I thought I should find lots of girls. You know the kind – smiling in the sun, summer snapshots, continental tricks of shade, smiling in white on pavement, sand or snow – but I was mistaken. The two dozen or so of photographs I shook out of a large envelope with the laconic Mr H. written on top in Sebastian's hand, all featured one and the same person at different stages of his life: first a moonfaced urchin in a vulgarly cut sailor suit, next an ugly boy in a cricket-cap, then a pug-nosed youth, and so on till one arrived at a series of full-grown Mr H. – a rather repellent bulldog type of man, getting steadily fatter in a world of photographic backgrounds and real front gardens. I learnt who the man 'was supposed to be when I came 'across a newspaper clipping attached to one of the photographs:

'Author writing fictitious biography requires photos of gentleman, efficient appearance, plain, steady, teetotaller, bachelors preferred. Will pay for photos childhood, youth, manhood to appear in said work.'

That was a book Sebastian never wrote, but possibly he was still contemplating doing so in the last year of his life, for the last photograph of Mr H. standing happily near a brand-new car, bore the date 'March 1935' and Sebastian had died but a year later.

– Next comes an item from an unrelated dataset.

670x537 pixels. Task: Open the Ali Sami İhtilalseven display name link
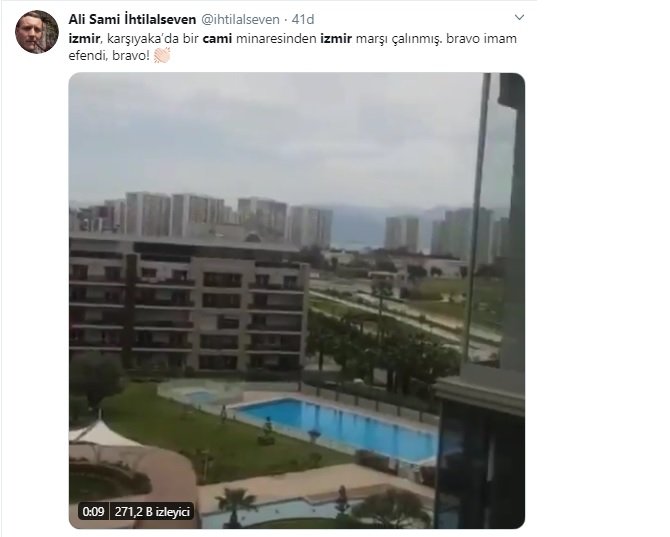(132, 19)
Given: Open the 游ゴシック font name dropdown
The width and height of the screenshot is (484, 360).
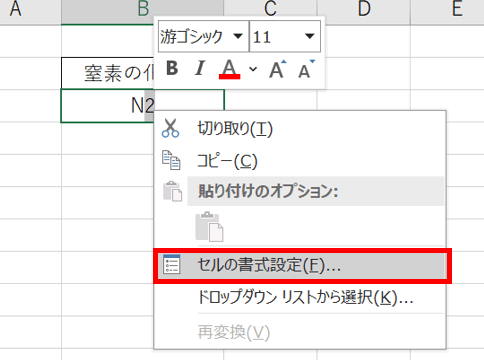Looking at the screenshot, I should click(x=203, y=36).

Suddenly I felt tired and miserable. I wanted the face of his Russian correspondent. I wanted pictures of Sebastian himself. I wanted many things…. Then, as I let my eyes roam around the room, I caught sight of a couple of framed photographs in the dim shadows above the bookshelves.

I got up and examined them. One was an enlarged snapshot of a Chinese stripped to the waist, in the act of being vigorously beheaded, the other was a banal photographic study of a curly child playing with a pup. The taste of their juxtaposition seemed to me questionable, but probably Sebastian had his own reasons for keeping and hanging them so.

I glanced too, at the books; they were numerous, untidy, and miscellaneous. But one shelf was a little neater than the rest and here I noted the following sequence which for a moment seemed to form a vague musical phrase, oddly familiar: Hamlet, La morte d'Arthur, The Bridge of San Luis Rey, Doctor Jekyll and Mr Hyde, South Wind, The Lady with the Dog, Madame Bovary, The Invisible Man, Le Temps Retrouvй, Anglo-Persian Dictionary, The Author of Trixie, Alice in Wonderland, Ulysses, About Buying a Horse, King Lear….

The melody gave a small gasp and faded. I returned to the desk and began sorting out the letters I had laid aside. They were mostly business letters, and I felt entitled to peruse them. Some bore no relation to Sebastian's profession, others did. The disorder was considerable and many allusions remained unintelligible to me. In a few cases he had kept copies of his own letters so that for instance I got in full a long zestful dialogue between him and his publisher in regard to a certain book. Then, there was a fussy soul in Rumania of all places, clamouring for an option…. I learnt too of the sales in England and the Dominions…. Nothing very brilliant – but in one case at least perfectly satisfactory. A few letters from friendly authors. One gentle writer, the author of a single famous book, rebuked Sebastian (April 4, 1928) for being 'Conradish' and suggested his leaving out the 'con' and cultivating the 'radish' in future works – a singularly silly idea, I thought.

Lastly, at the very bottom of the bundle, I came to my mother's and my own letters, together with several from one of his undergraduate friends; and as I struggled a little with their pages (old letters resent being unfolded) I suddenly realized what my next hunting-ground ought to be.